Até semana passada, Timothée Chalamet era o franco favorito ao Oscar de melhor ator por sua atuação em Marty Supreme.
Até que o peixe (provavelmente) morreu pela boca.
Em 21 de fevereiro, num evento da revista Variety e da CNN, o ator de Me chame pelo seu nome (2017) e Wonka (2023) declarou que “não gostaria de trabalhar com balé e ópera”, formas de arte que segundo ele estão morrendo e com as quais as pessoas “não se importam.”
Acontece que muitas pessoas se importam sim – e para azar de Chalamet, uma delas decidiu jogar o trecho polêmico na internet na semana passada.
O que despertou a fúria de mais gente – de Whoopi Goldberg, que classificou a fala dele como desrespeitosa, a casas de ópera como o Metropolitan, de Nova York, e o Royal Ballet, de Londres, ambas com publicações que citaram o caso no Instagram.
Passivo-agressiva, a ópera de Seattle divulgou o cupom de desconto TIMOTHEE, que deixou ingressos 14% mais baratos no último fim de semana.
Quanto mais o tema esquenta, mais a internet fala dele, e o movimento antichalametiano passou a encampar não só bailarinos, sopranos, tenores, músicos e demais ofendidos diretamente, como humoristas que decidiram dar sua contribuição para a conversa. “Ser magrelo e pálido não quer dizer que ele ficava dentro de casa lendo livros.

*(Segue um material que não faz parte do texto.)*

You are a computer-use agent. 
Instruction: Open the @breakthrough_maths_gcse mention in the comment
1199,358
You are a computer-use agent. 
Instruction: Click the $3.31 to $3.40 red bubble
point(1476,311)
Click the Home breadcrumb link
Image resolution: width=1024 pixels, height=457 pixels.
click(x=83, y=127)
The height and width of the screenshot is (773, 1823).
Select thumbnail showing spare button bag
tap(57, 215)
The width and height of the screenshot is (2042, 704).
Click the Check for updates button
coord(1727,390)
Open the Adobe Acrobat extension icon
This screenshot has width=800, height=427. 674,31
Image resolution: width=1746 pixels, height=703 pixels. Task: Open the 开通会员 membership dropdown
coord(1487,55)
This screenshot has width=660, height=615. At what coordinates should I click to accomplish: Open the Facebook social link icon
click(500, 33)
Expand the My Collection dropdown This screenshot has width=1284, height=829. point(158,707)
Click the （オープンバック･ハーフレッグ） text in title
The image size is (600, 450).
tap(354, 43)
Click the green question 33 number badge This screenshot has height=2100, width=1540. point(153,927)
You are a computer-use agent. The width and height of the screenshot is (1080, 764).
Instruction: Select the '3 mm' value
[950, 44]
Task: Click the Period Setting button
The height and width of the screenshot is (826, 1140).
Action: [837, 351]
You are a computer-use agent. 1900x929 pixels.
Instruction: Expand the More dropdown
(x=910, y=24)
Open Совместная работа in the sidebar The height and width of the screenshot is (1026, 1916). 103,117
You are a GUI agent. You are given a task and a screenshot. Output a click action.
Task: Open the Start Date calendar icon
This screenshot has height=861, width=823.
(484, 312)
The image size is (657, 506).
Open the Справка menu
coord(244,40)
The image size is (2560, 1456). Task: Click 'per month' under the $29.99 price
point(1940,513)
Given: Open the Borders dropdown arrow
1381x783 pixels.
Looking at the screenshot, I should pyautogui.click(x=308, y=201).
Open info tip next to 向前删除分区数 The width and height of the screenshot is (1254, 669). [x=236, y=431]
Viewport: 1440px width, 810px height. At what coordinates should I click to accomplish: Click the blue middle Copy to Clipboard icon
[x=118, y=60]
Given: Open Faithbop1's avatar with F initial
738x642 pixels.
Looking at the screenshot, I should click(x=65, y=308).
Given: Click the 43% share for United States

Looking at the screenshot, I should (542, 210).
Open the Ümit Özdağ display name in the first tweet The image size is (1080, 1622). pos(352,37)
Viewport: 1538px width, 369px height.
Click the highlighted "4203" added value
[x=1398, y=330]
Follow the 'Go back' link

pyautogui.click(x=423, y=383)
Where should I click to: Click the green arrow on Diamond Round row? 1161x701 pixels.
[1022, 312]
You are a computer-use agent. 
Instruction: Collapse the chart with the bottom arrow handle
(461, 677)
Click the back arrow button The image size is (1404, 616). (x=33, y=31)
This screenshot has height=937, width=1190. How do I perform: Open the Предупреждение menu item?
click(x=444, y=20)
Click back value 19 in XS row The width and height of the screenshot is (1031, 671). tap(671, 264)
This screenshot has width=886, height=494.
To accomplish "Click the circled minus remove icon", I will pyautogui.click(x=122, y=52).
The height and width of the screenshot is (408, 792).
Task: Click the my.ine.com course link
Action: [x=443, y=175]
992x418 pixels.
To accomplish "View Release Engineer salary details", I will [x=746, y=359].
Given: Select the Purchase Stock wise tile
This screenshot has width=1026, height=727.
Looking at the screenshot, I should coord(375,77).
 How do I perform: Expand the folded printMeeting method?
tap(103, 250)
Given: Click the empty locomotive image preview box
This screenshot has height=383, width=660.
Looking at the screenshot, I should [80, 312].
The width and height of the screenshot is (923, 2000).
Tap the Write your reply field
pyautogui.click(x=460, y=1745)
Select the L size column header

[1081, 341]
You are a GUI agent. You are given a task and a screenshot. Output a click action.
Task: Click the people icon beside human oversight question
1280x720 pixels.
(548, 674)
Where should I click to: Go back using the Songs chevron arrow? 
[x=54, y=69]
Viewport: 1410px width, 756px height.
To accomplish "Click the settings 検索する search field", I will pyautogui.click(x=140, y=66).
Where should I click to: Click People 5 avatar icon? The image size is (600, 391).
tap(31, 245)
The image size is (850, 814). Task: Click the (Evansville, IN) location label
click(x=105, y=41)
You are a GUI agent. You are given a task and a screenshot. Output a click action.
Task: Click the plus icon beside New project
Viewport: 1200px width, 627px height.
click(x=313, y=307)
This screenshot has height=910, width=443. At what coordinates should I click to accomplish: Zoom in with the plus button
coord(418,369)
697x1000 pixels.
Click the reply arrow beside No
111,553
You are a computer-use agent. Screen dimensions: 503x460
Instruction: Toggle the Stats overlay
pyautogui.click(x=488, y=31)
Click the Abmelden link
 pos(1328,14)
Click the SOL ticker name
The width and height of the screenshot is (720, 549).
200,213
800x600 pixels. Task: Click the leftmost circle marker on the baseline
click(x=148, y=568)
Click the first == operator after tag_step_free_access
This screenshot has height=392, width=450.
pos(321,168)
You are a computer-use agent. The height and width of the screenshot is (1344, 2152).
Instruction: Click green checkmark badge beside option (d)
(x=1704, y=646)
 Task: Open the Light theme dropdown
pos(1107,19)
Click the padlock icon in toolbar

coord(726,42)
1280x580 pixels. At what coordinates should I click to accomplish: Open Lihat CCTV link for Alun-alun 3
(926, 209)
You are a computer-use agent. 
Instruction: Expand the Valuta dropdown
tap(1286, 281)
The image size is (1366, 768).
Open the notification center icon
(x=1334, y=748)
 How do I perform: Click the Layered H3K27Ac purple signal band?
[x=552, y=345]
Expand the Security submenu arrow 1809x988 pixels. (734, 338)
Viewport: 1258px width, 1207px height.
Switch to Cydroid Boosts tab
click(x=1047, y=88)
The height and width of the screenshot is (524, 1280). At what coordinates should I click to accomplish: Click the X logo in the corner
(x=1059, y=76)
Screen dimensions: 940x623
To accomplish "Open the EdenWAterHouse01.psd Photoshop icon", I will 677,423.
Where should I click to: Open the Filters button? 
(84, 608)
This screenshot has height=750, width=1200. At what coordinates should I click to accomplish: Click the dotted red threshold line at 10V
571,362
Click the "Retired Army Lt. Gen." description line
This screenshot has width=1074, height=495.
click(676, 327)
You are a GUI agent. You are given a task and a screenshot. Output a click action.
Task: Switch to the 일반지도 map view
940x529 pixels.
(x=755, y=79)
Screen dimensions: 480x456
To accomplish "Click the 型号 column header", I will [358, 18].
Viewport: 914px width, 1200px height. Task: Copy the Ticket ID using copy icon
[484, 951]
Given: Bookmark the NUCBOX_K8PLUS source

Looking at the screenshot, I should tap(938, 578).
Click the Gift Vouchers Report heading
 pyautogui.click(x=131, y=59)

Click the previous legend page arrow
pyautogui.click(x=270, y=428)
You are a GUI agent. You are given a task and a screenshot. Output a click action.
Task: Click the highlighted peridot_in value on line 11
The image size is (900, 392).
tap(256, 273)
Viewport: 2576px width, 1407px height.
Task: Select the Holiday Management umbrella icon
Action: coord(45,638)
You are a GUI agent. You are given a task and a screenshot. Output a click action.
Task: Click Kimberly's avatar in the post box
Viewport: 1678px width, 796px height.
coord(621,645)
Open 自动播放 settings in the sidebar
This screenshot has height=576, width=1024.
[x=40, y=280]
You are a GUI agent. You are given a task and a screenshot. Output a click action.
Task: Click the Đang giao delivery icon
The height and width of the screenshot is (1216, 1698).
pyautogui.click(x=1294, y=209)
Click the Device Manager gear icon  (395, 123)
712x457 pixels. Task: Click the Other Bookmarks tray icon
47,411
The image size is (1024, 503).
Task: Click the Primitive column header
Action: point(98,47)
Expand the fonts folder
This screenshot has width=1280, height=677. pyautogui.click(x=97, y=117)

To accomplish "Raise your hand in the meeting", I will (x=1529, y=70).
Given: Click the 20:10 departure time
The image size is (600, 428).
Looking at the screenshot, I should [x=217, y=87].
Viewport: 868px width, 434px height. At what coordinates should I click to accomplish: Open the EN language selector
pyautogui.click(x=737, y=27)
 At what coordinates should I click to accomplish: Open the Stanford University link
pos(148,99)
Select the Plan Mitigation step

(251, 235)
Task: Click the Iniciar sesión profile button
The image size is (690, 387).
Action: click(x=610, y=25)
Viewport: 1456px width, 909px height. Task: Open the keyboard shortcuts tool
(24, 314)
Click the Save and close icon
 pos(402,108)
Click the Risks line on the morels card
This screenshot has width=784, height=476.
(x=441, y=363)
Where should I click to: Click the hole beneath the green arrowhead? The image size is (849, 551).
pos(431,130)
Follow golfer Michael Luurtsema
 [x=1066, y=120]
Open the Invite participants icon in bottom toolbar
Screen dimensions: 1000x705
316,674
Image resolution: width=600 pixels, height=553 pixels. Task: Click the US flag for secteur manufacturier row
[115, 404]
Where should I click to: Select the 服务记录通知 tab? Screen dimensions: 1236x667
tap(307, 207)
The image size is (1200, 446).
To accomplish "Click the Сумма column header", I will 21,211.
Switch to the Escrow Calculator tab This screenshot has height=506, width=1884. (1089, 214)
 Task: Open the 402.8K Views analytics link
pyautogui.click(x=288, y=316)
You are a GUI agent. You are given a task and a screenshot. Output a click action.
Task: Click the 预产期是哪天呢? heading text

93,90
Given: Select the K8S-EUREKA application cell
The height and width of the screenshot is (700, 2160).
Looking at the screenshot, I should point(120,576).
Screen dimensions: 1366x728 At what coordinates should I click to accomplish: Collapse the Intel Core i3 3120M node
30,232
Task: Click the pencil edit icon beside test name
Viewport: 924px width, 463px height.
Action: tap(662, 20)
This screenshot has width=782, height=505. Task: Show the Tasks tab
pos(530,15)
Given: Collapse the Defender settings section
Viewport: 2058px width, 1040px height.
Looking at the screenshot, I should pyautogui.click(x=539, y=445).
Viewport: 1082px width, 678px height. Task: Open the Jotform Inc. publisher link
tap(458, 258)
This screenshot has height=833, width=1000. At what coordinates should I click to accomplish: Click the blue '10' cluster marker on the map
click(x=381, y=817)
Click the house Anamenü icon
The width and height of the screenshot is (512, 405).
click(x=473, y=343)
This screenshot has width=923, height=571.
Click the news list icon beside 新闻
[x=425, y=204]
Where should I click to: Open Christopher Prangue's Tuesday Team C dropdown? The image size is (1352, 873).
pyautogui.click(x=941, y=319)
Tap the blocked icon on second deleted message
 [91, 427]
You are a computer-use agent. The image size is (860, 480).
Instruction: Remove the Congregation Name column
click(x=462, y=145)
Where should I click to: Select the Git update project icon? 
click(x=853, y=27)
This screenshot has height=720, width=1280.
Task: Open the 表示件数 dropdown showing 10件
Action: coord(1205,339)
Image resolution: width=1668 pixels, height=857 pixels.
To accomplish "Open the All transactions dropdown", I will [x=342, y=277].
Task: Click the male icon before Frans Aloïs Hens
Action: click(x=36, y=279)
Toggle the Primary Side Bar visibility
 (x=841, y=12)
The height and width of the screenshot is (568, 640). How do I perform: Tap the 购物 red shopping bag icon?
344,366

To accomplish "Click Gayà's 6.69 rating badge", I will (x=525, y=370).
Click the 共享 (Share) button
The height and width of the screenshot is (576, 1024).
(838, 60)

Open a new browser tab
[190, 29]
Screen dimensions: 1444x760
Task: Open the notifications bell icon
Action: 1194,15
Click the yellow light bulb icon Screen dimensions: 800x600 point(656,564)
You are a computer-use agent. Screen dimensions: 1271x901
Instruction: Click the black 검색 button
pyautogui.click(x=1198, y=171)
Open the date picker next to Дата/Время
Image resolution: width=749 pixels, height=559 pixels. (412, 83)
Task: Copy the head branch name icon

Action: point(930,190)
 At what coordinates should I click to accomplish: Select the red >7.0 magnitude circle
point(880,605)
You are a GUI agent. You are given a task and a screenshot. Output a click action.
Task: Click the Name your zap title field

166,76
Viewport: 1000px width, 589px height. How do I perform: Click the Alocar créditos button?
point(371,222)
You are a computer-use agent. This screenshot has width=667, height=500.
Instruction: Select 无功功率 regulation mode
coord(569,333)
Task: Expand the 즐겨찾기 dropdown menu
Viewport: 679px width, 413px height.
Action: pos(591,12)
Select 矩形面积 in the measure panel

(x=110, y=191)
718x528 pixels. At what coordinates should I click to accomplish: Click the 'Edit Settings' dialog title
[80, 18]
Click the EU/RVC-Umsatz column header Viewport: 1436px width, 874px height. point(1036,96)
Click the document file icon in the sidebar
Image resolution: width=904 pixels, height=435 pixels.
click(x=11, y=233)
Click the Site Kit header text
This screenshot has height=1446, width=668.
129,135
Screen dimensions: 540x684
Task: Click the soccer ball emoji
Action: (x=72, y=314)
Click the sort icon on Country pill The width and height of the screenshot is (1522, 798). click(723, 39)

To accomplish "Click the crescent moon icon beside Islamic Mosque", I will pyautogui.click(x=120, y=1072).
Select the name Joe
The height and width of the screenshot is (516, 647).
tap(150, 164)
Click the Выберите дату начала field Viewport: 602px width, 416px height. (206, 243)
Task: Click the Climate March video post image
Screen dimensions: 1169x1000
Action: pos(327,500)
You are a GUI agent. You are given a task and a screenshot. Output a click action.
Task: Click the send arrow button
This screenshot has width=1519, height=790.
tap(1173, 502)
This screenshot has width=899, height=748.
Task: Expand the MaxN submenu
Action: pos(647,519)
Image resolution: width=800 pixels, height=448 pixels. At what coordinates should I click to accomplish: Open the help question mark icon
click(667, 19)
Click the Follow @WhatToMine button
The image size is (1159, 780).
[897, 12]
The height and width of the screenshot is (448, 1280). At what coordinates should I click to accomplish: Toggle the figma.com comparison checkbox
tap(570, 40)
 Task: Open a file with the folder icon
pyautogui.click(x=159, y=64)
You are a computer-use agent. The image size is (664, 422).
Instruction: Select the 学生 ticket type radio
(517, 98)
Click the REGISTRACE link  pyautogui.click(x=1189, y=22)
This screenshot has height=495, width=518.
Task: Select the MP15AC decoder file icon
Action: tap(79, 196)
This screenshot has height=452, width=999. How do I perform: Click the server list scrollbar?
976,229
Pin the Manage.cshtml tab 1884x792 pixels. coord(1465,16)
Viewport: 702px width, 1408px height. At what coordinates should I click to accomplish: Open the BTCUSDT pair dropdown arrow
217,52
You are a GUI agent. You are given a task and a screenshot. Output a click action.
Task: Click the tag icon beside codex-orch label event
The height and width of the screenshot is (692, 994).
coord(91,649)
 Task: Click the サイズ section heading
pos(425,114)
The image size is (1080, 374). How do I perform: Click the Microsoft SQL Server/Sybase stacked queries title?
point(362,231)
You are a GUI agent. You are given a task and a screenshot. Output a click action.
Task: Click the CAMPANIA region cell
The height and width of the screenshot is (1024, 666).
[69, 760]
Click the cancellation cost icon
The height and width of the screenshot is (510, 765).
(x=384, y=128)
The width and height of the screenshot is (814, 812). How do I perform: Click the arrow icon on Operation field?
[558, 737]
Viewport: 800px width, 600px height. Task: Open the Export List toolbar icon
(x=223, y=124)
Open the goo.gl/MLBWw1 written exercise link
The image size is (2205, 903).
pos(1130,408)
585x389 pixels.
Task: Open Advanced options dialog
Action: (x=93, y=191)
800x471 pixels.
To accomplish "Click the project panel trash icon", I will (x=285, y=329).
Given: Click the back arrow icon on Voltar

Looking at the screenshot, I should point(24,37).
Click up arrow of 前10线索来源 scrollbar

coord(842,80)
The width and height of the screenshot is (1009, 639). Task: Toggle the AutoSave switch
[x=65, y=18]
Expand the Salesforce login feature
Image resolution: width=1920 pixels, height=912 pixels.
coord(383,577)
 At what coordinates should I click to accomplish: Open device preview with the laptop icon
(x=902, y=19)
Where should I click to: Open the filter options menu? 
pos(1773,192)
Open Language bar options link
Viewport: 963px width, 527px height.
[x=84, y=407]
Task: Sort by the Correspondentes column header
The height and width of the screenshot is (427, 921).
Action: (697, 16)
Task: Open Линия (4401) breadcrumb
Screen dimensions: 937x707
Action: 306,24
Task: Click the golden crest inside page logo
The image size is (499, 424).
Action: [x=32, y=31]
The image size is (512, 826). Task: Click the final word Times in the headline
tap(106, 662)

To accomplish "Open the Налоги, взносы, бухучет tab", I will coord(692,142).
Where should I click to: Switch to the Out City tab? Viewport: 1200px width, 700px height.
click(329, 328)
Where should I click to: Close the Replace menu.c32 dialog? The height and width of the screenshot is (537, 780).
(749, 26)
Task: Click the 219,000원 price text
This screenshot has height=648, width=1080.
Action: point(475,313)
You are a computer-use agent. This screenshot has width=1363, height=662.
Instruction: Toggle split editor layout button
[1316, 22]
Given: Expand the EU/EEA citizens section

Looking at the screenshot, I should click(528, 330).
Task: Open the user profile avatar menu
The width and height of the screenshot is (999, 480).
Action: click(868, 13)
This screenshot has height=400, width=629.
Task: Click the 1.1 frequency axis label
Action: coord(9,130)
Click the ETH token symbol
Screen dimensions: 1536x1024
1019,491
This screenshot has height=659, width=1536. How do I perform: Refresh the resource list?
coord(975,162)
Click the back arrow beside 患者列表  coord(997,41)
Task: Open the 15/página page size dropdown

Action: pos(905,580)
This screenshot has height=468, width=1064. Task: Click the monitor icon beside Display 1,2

Ele não é inteligente!”, alfinetou a comediante Phoebe Robinson.
Deselegantes em qualquer contexto, as declarações ganham contornos de insanidade quando acontecem em plena votação do Oscar — para sorte de Chalamet, o clipe viralizou apenas no dia 6, quando as urnas da premiação já estavam fechadas, mas é possível que antes disso alguns eleitores tenham sido impactados.
Entre a mídia especializada dos Estados Unidos, há quem considere que suas chances evaporaram depois do episódio. Porém, existe uma percepção em Hollywood que isso já vinha acontecendo devido a outras escolhas de Chalamet durante sua campanha. Em vez de um itinerário mais “beija-mão”, com foco em arregimentar apoio de integrantes da academia (o que seria a escolha mais ortodoxa), ele preferiu escolhas mais virais, como aparições em podcasts de comédia, vídeos musicais e eventos informais.
Esta é a terceira indicação de Chalamet ao prêmio de melhor ator. Desta vez, ele chegou a ser apontado como favorito depois de ganhar o Globo de Ouro e o Critics Choice Award. Depois saiu um pouco do foco ao não levar o BAFTA e o Actor Awards (antigo SAG Awards).
Dificilmente o episódio vai prejudicar sua carreira de maneira séria, como aconteceu com Karla Sofia Gascón, a última “cancelada” em situação similar. Em 2025, tweets preconceituosos da protagonista do filme Emilia Perez destruíram a campanha de dezenas de milhões de dólares da Netflix. O filme, que começou a corrida do Oscar com treze indicações, levou apenas duas.
Gascón, no entanto, não só não é norte-americana como estava ainda se tornando um nome conhecido do público de lá. Chalamet, por outro lado, atrai público aos cinemas, emenda um projeto enorme no outro e combina tudo isso com respeito da crítica.
Agora, se seu jeito peculiar de fazer campanha e a bobagem que falou fizeram estrago, saberemos no domingo, na entrega do Oscar.